Jefferson was NOT a pampered Aristocrat. He was a Virginian, a man of the land. His rival and at times best friend, John Adams, was a rich lawyer from Boston who at times was infuriated by Jefferson but never lacking in admiration for him. According to Adams, Thomas Jefferson could "calculate an eclipse, survey an estate, tie an artery, plan an edifice, try a cause, break a horse, dance a minuet, and play the violin." He is also called the "father of archeology", because of his pioneering excavation techniques, and had a master's understanding of agriculture.
As president, it is amusing to note that he used to answer the door (of the white house) in his robe and slippers, and he, his daughters, and James Madison's wife, Dolly, were well known for turning the formal state dinners that had been cultivated under Washington and Adams (both of whom were well known aristocrats) into casual and entertaining social events.
As a person, he was a relatively quiet man, not a carefree party-animal like Benjamin Franklin, but not a ultra-formal, stone-faced gargoyle like George Washington. In his spare moments, he was a vociferous reader. "I can not live without books" he famously said. He was fluent in ancient Latin as well as ancient Greek, and he used to read the classics in their original Latin or Greek.
He was personally revolted by Tobacco, but it is also known that he and George Washington used to exchange gifts of "smoking mixtures", possibly Marijuana. George Washington's love for Indian Hemp was well documented, and Thomas Jefferson, ever the farmer, advocated that Americans plant hemp instead of tobacco, arguing that tobacco ruins the soil that it is planted on.
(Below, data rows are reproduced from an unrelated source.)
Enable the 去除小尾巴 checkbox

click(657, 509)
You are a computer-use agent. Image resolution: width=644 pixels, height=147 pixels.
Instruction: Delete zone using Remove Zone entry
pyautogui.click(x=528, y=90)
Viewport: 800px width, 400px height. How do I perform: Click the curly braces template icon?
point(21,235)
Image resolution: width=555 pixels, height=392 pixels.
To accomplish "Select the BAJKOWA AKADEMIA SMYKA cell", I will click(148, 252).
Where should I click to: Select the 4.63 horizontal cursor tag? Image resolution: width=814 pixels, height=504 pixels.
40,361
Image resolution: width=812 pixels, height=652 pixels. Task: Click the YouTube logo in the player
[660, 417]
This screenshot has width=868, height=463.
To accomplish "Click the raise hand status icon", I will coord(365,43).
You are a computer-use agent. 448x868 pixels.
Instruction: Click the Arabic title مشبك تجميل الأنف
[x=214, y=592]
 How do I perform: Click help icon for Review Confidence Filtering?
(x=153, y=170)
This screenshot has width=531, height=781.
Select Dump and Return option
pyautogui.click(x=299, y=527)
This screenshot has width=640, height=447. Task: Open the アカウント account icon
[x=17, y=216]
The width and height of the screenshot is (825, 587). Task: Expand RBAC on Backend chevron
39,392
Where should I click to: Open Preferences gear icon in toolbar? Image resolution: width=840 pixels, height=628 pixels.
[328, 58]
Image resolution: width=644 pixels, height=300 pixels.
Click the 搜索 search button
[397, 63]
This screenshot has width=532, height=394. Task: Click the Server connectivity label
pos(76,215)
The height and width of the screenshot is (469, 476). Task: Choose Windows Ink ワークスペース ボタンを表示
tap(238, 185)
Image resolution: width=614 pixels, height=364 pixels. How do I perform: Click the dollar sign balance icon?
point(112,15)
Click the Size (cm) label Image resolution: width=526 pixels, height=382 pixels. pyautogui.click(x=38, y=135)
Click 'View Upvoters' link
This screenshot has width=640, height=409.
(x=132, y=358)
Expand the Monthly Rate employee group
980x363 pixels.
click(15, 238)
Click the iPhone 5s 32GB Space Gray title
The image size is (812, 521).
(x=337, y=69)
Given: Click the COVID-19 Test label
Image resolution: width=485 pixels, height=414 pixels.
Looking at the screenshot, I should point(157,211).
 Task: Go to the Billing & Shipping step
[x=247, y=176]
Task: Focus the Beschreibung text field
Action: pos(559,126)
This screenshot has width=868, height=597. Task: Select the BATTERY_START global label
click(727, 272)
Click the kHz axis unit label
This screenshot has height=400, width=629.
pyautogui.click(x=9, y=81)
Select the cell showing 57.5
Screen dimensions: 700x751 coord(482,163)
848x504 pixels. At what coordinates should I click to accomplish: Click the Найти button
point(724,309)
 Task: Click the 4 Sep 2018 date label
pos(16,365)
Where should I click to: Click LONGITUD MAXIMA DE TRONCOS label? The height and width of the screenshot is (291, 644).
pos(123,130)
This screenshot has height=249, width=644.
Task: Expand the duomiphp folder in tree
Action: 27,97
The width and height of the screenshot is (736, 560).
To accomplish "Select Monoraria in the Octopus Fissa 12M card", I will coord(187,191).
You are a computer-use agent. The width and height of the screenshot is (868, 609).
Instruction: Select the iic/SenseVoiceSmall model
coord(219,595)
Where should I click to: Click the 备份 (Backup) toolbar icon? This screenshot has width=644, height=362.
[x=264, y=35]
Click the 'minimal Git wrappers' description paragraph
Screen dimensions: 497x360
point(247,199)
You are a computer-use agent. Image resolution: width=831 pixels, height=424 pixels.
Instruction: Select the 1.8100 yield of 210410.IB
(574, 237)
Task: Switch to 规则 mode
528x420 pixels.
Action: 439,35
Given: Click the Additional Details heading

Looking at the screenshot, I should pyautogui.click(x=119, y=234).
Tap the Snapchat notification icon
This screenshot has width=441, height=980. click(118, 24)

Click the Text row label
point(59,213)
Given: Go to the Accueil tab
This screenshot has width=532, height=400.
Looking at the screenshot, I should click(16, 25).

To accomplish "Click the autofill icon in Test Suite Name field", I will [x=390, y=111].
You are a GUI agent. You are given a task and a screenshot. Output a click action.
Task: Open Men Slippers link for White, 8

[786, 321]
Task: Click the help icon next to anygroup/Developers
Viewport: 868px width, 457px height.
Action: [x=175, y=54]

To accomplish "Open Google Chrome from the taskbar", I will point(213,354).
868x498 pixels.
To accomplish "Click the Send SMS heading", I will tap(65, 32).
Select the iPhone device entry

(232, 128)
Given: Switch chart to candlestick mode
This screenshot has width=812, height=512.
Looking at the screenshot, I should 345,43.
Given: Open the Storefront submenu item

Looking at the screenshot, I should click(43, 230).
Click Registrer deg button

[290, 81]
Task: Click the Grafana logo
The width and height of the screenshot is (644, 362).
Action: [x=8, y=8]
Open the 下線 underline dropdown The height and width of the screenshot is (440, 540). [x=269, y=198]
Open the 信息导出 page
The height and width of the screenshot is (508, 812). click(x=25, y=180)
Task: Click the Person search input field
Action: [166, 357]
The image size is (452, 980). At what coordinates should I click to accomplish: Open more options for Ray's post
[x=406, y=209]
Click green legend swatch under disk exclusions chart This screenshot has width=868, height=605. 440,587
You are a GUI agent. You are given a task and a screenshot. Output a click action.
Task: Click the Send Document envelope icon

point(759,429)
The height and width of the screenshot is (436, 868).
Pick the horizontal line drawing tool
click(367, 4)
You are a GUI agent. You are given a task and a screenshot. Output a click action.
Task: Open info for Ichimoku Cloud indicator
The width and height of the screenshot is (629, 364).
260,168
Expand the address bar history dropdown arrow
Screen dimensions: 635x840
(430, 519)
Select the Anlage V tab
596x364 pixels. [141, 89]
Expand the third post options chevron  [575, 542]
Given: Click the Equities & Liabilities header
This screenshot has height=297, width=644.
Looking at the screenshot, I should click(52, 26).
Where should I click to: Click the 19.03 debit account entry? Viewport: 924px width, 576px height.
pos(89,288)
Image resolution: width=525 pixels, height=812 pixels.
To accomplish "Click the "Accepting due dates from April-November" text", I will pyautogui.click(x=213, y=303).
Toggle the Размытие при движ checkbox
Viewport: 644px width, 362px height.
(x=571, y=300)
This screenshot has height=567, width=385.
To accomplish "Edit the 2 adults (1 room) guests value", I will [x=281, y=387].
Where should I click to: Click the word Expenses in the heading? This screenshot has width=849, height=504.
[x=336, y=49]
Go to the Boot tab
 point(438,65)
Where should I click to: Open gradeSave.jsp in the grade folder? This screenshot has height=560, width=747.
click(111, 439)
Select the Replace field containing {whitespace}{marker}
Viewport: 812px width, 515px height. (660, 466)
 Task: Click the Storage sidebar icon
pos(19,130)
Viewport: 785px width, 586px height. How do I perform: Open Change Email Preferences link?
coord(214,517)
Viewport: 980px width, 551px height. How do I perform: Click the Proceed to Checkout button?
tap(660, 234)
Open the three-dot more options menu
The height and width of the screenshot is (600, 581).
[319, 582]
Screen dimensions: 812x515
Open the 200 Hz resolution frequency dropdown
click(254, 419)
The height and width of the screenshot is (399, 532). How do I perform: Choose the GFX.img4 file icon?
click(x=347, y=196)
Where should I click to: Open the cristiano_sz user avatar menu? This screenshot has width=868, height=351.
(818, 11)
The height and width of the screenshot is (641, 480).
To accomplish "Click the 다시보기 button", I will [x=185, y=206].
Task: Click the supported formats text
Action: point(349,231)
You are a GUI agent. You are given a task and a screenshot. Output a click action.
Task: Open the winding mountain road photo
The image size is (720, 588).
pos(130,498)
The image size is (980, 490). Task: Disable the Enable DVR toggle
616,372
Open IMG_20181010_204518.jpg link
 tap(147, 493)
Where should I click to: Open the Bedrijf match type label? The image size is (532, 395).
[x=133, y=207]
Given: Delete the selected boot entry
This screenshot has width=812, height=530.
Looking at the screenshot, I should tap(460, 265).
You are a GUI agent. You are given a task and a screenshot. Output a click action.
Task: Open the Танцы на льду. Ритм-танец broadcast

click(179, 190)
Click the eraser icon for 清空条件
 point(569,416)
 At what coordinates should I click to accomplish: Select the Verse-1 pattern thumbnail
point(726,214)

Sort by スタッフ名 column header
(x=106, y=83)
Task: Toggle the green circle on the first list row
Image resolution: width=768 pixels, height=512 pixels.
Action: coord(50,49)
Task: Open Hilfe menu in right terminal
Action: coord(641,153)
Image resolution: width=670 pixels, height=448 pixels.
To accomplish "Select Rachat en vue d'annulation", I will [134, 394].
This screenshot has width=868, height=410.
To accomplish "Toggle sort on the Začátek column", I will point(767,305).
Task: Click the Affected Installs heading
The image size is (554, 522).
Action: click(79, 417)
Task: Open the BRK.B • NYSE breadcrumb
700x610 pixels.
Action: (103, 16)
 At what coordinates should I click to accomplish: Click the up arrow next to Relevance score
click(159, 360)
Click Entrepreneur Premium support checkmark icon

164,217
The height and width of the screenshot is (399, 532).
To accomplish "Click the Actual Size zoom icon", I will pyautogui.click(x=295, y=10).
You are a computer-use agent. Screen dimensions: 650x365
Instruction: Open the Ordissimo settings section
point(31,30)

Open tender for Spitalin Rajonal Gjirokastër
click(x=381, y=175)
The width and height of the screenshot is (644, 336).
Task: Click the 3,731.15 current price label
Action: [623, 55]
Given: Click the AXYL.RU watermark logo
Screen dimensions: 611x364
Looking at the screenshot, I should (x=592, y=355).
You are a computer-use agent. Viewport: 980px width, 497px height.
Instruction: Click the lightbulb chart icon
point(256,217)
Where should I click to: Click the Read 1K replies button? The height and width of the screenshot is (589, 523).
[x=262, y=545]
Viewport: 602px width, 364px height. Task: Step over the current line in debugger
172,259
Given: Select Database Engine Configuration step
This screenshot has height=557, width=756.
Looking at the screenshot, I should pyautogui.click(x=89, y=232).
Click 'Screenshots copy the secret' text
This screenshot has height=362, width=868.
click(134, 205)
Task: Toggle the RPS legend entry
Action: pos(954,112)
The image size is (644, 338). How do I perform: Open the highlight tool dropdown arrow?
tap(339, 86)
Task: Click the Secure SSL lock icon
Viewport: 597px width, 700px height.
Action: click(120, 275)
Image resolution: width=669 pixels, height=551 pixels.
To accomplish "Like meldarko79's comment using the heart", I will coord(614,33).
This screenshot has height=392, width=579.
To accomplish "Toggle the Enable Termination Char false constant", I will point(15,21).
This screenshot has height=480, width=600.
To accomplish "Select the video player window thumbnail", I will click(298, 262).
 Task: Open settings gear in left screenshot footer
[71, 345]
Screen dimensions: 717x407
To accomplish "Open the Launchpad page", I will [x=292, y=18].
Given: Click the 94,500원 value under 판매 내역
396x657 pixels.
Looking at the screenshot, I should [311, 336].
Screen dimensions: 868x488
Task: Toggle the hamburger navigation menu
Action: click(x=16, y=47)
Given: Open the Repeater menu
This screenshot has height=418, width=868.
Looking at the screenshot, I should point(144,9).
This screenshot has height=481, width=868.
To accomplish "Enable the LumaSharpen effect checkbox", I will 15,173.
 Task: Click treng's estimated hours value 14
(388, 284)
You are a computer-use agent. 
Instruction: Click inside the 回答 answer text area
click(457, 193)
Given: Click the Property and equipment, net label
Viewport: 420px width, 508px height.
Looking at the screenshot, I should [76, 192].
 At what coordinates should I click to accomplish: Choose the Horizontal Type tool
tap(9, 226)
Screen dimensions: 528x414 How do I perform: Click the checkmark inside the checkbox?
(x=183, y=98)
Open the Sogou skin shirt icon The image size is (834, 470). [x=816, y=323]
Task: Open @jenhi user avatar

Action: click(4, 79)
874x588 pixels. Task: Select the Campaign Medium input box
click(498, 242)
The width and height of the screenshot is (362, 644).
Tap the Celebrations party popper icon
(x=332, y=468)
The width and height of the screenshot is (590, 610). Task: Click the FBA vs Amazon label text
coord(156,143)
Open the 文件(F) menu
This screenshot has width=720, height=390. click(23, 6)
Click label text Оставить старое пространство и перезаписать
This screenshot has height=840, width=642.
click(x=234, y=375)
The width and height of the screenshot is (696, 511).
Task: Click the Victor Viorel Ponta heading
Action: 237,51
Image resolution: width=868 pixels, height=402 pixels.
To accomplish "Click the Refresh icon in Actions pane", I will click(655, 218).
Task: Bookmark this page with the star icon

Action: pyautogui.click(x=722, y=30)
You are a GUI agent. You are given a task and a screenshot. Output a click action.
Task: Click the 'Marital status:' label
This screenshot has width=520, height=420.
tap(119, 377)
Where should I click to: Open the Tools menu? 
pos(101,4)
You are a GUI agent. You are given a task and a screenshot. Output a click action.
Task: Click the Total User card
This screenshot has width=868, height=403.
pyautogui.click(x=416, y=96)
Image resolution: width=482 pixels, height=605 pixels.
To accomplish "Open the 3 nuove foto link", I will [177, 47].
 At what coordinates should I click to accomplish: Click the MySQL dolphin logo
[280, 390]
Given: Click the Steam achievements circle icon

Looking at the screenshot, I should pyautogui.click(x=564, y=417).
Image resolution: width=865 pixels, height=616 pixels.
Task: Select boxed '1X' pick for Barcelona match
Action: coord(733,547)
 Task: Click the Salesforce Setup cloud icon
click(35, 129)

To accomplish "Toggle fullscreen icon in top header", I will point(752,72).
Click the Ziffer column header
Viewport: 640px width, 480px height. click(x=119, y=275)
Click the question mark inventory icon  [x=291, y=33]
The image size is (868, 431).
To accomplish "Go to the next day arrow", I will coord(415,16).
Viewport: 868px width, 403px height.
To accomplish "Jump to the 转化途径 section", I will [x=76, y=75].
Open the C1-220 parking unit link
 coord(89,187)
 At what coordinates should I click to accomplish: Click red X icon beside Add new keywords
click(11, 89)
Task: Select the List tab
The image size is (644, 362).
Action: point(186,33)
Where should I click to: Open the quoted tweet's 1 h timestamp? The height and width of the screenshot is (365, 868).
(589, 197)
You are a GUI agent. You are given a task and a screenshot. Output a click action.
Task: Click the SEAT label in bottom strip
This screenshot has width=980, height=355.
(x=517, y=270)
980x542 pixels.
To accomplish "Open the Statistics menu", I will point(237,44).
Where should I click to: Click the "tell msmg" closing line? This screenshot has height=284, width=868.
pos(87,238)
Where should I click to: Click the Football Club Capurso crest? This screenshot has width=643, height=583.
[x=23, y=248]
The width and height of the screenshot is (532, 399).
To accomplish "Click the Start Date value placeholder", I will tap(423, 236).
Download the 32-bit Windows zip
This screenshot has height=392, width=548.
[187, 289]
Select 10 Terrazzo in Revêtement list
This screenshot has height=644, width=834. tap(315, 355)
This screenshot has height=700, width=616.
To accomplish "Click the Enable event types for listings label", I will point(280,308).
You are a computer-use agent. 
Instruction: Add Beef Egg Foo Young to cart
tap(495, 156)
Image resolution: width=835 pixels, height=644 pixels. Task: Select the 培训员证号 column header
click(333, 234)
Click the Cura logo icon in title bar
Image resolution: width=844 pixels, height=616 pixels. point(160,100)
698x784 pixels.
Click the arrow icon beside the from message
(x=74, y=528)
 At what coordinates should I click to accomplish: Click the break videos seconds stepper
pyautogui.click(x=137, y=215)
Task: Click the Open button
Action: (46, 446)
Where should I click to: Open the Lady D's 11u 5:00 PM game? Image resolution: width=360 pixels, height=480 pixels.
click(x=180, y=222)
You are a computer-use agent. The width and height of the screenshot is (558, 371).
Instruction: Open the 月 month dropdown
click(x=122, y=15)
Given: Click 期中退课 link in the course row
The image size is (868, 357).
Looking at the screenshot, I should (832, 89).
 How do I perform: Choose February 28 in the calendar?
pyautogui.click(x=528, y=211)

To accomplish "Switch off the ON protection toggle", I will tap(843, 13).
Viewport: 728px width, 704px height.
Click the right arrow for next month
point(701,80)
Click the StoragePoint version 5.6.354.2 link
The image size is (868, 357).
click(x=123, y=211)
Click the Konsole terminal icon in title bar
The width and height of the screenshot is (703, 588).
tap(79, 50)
He was also an avid drinker of Gin, as were most Americas. Europe imported so much booze to America that a common epithet for America at the time was the "Alcohol Republic".
Thomas Jefferson's Wife was Martha Wayles Jefferson, and throughout their short marriage, they were completely and utterly devoted to her. Jefferson was said to have been a doting and loving husband. However, Martha was a very sickly woman (she is believed to have been diabetic) and later in her life, as her health failed her, Thomas was known to go through bitter and prolonged bouts of depression. When she died in 1782, Thomas mourned her death for nearly three weeks, refusing to even leave his room, only occasionally emerging to go horseback riding by himself.
Jefferson and slavery is perhaps the most troubling aspect of that man, and no one was more deeply troubled about it than Thomas Jefferson himself. Biographers point out that Jefferson spent almost his entire life in debt, which prevented him from freeing his slaves (he vowed to free his slaves once he was out of debt, which he never was). Jefferson seems to have suffered pangs and trials of conscience as a result, which was far more than virtually any other man of the time could boast. He also tried desperately to enact legislation in Virginia outlawing slaves, knowing full well that it would ruin him to loose his slaves, and throughout his political career, fought tirelessly for the emancipation of slaves. In his will, his 5 most trusted slaves were freed, but unfortunately, his estate sold the rest to pay off his debts. the duology of Jefferson's relationship with slavery is an unfortunate one, And its impact on his personality is not one to ignore, because his ownership of slaves wracked his conscious to no end.
At one point in time, it was thought that Thomas Jefferson had slept with his black slaves and they had borne him children. In fact, his political opponents accused him of keeping his black slaves as concubines, which Jefferson wrote off as vicious slander, beneath responding too. However, the tests did not link them specifically to the Jefferson, merely "a Jefferson". Modern scholars consider it far more likely that the forefather of those children was either Thomas's cousin, Peter Carr, or his brother, Randolph Jefferson.